# Move command while specifying # of files to be moved?



## broncobuddha (Mar 11, 2010)

Trying to automate a process here at work.

Folder 1 has 90k something .txt files that need to be moved into folder 2 so, another program can grab that data and import it elsewhere.

The problem is, the program can only handle so many files at a time or it crashes. I mean like 47 files is the max.

So, I've been searching for a way to move (not copy) only 47 files at a time. This would run every 15 minutes or so, so, I'm guessing it'd be a loop.

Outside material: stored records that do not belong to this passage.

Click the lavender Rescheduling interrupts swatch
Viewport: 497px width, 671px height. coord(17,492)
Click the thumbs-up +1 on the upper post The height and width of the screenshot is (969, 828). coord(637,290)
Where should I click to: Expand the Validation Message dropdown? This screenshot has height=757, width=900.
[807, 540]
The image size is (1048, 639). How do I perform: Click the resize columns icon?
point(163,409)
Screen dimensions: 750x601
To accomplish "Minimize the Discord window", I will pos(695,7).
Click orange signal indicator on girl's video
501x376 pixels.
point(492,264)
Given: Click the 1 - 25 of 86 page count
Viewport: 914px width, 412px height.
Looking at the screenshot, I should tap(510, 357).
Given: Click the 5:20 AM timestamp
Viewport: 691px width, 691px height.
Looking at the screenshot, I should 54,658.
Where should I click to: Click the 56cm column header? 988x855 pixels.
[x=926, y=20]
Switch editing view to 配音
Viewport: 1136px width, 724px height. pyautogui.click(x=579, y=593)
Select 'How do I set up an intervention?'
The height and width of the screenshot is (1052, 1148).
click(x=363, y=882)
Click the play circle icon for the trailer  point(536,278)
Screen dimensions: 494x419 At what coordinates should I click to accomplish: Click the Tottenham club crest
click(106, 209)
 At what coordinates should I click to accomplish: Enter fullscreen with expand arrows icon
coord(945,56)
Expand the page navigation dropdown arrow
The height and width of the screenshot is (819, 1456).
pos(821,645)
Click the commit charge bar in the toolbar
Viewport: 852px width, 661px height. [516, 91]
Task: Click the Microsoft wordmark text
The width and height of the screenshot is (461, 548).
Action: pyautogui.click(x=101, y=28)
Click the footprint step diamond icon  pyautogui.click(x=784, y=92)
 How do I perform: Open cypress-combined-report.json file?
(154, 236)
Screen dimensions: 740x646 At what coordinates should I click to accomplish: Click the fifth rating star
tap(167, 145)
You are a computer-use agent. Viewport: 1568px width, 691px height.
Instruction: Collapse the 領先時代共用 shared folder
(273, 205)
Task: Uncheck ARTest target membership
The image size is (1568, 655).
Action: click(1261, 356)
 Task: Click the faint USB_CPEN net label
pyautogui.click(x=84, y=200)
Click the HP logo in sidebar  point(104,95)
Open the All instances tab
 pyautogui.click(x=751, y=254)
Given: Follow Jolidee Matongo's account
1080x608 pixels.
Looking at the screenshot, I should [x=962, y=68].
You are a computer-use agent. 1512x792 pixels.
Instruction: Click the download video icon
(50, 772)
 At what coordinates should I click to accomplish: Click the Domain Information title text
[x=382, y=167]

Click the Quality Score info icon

As far as I can tell, it doesn't matter what order they're in as it's historical (finite) data that's being moved.

Any help would be greatly appreciated.

Sorry, this can either be for XP or server 2003.


----------



## Squashman (Apr 4, 2003)

You will need to use Task Scheduler to run the task every 15 minutes.

```
@Echo Off & SetLocal EnableExtensions EnableDelayedExpansion
:: Where your files are located.
Set _Base=C:\Test Dir1
:: Where they need to be copied too.
set _Output=C:\Test Dir2
PushD "%_Base%"
set _count=0
For /F "Tokens=* Delims=" %%A In ('Dir /A-D /B /OD') Do (
	move "%%A" "%_Output%"
	Set /A _count+=1
	IF !_count! EQU 47 GOTO END
)
:END
PopD
```


----------



## broncobuddha (Mar 11, 2010)

Thanks, Squashman.

When I run it, I get *EQ was unexpected at this time*.

Note, I'm running this on XP.


----------



## Squashman (Apr 4, 2003)

Oops. Forgot the the U.
IF !_count! EQU 47 GOTO END


----------



## broncobuddha (Mar 11, 2010)

Awesome, that worked!

Thanks!


----------